→ Trecho exibido:
-.-.-

Aqui me ressoa Du Bois ( 2012) , quando elabora sua teoria da “dupla consciência”:
“reconheceu em si mesmo uma tênue revelação de seu poder, da sua missão. Começou
a ter um vago sentimento de que, para obter o seu lugar no mundo teria de ser ele mesmo
e não um outro”. Me re-conheço cada vez que leio essas mulheres e entro em contato
com espaços comunitários de saber-es.
Dito isso, dialogarei em grande parte com autoras de pensamentos feministas. Na
Dialogarei em grande parte com autoras de pensamentos feministas. Na primeira parte
tentarei construir um entendimento com alguns autores do grupo da opção da decolonial
que contribuem em suas teorias para a noção de um fazer-sentir-ser como uma
perspectiva que se apresenta como opção outra e aberta em face da pretensão de único
e universal das formulações impregnadas historicamente pela ciência ocidental. Adjunto
a esse diálogo me dedicadei em mobilizar perspectivas e práticas de pensadoras negras,
indígenas e “terceiro-mundistas” com a finalidade de entender junto com elas os
feminismos e movimentos de mulheres dentro e fora da academia como formas de ser,
estar e fazer descolonizadoras no mundo.
Por fim, realizarei o resgate de minha trajetória acadêmica confluída de minha relação
com minha mãe, quando encontrei e fui encontrada pelas coletividades e teorias negras-
diaspóricas indígenas com Sueli Carneiro Jurema Werneck, Ochy Curiel, Rigoberta
Menchu, bell hooks, e a indiana Chandra Talpadhy.
Perspectivas decoloniais
Para mim é válido iniciar pela tentativa de entender o crescente movimento de estudos
da de-colonialidade/modernidade na academia, principalmente nas ciências sociais, uma
vez que a reflexão se faz desde dentro de uma experiência universitária. Tais estudos, bem
como suas críticas, são importantes aqui uma vez abordam as estruturas de poder
(Quijano), de saber (Lander) e de ser (Mgnolo) encerrados no imperialismo moderno
europeu.
Segundo as contribuições de Lander (2005) é principalmente por meio das ciências sociais
organizadas desde a perspectiva eurocentrada de neutralidade e universalidade que a
colonialidade do saber se expressa no mundo. A “naturalização da sociedade liberal como
a forma mais avançada e normal de existência humana não é uma construção recente
que possa ser atribuída ao pensamento neoliberal, (...) trata-se de uma idéia com uma
longa história no pensamento social ocidental dos últimos séculos” (Lander, 2005, p. 8).

-.-.-

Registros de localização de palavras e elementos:
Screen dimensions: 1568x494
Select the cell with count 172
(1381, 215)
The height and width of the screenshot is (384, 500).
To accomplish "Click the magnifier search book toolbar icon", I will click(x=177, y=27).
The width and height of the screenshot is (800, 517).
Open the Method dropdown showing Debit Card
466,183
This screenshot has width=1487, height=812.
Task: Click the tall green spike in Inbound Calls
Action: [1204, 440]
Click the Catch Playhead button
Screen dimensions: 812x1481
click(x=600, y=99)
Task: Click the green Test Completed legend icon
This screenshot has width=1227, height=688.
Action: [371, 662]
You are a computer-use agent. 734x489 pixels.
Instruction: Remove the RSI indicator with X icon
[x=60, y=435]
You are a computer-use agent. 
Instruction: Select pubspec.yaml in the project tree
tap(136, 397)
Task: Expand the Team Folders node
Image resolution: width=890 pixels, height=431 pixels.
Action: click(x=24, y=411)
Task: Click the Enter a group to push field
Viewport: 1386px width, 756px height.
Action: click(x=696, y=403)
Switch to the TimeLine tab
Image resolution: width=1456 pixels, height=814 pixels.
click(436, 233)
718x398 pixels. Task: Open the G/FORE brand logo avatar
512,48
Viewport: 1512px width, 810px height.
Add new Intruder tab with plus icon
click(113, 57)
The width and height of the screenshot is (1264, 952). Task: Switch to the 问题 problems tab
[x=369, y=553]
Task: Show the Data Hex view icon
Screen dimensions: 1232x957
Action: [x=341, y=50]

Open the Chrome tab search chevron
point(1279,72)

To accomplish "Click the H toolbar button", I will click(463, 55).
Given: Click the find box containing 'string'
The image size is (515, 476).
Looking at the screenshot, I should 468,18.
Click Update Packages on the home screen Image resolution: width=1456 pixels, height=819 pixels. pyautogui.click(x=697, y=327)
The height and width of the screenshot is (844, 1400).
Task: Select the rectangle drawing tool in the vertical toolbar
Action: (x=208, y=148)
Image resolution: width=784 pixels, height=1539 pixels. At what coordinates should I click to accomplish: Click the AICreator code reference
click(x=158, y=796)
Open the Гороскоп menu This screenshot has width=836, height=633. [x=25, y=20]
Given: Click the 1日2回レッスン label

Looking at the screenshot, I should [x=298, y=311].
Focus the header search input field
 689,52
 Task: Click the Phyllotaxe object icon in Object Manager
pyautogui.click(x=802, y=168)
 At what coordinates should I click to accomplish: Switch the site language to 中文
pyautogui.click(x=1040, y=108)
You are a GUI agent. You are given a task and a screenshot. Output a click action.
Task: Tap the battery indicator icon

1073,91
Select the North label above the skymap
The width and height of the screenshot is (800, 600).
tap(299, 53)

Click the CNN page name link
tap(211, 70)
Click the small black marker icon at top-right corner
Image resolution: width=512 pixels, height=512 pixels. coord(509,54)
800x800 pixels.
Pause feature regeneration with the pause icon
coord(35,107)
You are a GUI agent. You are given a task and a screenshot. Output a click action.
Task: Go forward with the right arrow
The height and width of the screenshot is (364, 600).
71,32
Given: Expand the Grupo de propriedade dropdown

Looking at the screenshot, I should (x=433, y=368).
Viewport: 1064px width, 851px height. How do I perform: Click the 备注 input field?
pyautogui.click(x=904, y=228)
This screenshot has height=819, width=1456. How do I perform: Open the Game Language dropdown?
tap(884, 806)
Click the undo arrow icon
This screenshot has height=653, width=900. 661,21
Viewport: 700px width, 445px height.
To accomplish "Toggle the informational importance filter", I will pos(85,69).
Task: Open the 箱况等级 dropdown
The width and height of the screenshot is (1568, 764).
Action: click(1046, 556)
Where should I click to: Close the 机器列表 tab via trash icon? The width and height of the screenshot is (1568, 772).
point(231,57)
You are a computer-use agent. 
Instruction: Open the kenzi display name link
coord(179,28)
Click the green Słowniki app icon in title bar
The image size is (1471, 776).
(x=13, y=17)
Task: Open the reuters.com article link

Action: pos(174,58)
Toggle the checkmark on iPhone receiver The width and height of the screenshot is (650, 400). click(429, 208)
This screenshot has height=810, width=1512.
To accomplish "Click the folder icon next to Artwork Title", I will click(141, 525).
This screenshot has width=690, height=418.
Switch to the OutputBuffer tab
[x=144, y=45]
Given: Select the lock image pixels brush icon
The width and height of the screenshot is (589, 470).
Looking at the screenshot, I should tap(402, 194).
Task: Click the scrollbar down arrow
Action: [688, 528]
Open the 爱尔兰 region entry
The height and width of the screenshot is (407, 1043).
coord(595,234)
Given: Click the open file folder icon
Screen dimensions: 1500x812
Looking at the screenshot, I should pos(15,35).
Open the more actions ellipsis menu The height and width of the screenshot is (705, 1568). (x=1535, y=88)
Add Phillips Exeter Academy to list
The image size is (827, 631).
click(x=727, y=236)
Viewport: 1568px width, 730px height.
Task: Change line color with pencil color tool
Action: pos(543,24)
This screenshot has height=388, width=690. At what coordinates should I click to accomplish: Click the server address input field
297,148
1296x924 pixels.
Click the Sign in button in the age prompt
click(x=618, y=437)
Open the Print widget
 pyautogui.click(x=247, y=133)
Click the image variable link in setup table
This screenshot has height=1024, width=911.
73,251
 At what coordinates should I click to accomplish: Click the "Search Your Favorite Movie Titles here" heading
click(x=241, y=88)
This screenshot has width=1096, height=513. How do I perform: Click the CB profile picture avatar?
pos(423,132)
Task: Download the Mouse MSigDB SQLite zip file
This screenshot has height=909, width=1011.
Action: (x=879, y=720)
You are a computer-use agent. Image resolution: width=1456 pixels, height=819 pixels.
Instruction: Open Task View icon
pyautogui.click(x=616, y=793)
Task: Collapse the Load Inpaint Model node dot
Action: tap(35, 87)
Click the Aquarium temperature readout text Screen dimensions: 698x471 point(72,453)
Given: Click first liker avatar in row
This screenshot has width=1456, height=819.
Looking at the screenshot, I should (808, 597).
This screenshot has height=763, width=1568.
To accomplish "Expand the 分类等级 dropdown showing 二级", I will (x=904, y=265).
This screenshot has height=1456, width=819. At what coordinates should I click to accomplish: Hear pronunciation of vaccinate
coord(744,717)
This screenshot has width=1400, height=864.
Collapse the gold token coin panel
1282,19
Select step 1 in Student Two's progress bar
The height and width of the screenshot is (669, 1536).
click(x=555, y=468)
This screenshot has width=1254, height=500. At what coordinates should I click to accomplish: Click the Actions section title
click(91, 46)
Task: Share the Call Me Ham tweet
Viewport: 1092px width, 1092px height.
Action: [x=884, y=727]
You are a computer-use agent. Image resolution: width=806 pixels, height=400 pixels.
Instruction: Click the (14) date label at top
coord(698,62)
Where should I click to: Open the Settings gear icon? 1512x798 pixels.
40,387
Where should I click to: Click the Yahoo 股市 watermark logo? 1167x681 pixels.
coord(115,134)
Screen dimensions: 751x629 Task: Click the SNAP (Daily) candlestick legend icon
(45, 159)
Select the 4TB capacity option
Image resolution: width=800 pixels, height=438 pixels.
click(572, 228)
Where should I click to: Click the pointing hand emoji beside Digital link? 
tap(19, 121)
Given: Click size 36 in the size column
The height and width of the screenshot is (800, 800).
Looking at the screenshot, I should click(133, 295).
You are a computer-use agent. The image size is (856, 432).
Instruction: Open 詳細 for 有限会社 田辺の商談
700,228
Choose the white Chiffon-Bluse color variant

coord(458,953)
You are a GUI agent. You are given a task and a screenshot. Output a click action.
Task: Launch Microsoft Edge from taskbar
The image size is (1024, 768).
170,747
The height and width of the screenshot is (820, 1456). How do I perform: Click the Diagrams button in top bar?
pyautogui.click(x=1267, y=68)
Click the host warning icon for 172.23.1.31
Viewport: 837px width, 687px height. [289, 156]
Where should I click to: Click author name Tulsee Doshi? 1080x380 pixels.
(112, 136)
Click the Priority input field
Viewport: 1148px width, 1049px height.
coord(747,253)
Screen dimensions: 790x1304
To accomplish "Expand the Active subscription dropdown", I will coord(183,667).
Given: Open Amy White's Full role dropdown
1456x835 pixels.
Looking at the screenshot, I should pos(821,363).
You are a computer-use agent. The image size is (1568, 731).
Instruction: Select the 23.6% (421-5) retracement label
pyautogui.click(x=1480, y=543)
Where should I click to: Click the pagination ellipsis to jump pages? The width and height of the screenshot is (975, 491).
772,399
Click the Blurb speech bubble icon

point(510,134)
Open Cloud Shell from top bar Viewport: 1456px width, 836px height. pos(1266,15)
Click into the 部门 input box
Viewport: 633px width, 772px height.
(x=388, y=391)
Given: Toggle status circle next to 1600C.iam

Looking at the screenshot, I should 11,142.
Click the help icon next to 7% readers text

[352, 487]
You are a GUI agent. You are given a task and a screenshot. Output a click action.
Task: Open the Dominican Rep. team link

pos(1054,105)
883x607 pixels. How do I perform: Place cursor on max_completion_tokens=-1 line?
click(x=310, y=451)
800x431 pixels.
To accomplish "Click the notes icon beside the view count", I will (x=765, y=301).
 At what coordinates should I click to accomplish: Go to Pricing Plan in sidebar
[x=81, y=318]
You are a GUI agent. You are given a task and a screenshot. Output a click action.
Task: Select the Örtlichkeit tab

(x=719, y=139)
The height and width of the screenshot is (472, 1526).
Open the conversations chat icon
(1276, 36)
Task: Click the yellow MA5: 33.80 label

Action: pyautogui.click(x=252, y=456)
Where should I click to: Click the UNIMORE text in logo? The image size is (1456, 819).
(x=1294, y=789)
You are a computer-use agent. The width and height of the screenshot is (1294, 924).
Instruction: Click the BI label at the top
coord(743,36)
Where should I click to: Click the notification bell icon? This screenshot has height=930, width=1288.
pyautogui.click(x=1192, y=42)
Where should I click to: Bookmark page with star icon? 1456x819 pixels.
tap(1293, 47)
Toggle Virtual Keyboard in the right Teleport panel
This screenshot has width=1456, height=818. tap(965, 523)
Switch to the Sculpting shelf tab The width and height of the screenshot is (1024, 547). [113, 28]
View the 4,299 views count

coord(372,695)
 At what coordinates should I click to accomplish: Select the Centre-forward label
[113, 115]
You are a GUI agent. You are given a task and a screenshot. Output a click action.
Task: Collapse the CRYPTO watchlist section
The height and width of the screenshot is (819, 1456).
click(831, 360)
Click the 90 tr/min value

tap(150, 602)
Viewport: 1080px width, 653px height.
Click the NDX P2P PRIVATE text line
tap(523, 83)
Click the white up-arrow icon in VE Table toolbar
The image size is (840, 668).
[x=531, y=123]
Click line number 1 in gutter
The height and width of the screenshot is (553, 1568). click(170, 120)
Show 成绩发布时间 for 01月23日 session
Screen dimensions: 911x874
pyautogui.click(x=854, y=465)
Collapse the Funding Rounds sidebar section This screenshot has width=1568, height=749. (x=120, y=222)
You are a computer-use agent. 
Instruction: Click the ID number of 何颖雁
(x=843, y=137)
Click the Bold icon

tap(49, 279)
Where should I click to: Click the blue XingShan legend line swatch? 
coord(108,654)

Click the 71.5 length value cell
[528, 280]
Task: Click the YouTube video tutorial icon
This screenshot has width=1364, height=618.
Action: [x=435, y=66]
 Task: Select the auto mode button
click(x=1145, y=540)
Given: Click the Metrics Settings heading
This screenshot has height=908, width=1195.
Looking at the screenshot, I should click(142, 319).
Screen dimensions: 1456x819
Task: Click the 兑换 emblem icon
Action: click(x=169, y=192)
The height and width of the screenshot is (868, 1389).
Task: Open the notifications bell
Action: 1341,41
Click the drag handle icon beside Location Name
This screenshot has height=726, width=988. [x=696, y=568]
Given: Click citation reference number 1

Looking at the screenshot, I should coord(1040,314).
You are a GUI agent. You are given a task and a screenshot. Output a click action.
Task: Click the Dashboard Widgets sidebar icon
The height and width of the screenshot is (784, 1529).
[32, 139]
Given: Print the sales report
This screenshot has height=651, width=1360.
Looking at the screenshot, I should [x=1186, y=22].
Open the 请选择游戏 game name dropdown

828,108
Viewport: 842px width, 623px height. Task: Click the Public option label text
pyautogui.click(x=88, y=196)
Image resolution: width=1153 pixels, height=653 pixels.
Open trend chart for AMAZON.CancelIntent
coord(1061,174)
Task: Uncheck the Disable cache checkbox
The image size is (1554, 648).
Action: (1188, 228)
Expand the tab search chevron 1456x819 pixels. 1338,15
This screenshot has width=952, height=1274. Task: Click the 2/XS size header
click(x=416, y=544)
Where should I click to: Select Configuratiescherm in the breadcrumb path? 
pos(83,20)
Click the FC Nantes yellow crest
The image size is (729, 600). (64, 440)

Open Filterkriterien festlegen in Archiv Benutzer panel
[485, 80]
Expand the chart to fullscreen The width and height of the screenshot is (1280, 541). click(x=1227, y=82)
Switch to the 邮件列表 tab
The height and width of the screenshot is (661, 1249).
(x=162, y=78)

-.-.-

→ Tarefas propostas:
[1] Reescreva o trecho sobre a dupla consciência, tudo desde "Aqui me ressoa" até "comunitários de saber-es.", substituindo "mundo" por "universo".
[2] Transforme em uma lista JSON de strings, com uma string por linha e sem as linhas em branco, tudo desde a linha dos registros que contém "Open the 请选择游戏 game name dropdown" até a que contém "click(x=416, y=544)".
O trecho e os registros não têm nenhuma relação entre si.

→ Respostas resolvidas:
[1]
Aqui me ressoa Du Bois ( 2012) , quando elabora sua teoria da “dupla consciência”:
“reconheceu em si mesmo uma tênue revelação de seu poder, da sua missão. Começou
a ter um vago sentimento de que, para obter o seu lugar no universo teria de ser ele mesmo
e não um outro”. Me re-conheço cada vez que leio essas mulheres e entro em contato
com espaços comunitários de saber-es.

[2]
[
  "Open the 请选择游戏 game name dropdown",
  "828,108",
  "Viewport: 842px width, 623px height. Task: Click the Public option label text",
  "pyautogui.click(x=88, y=196)",
  "Image resolution: width=1153 pixels, height=653 pixels.",
  "Open trend chart for AMAZON.CancelIntent",
  "coord(1061,174)",
  "Task: Uncheck the Disable cache checkbox",
  "The image size is (1554, 648).",
  "Action: (1188, 228)",
  "Expand the tab search chevron 1456x819 pixels. 1338,15",
  "This screenshot has width=952, height=1274. Task: Click the 2/XS size header",
  "click(x=416, y=544)"
]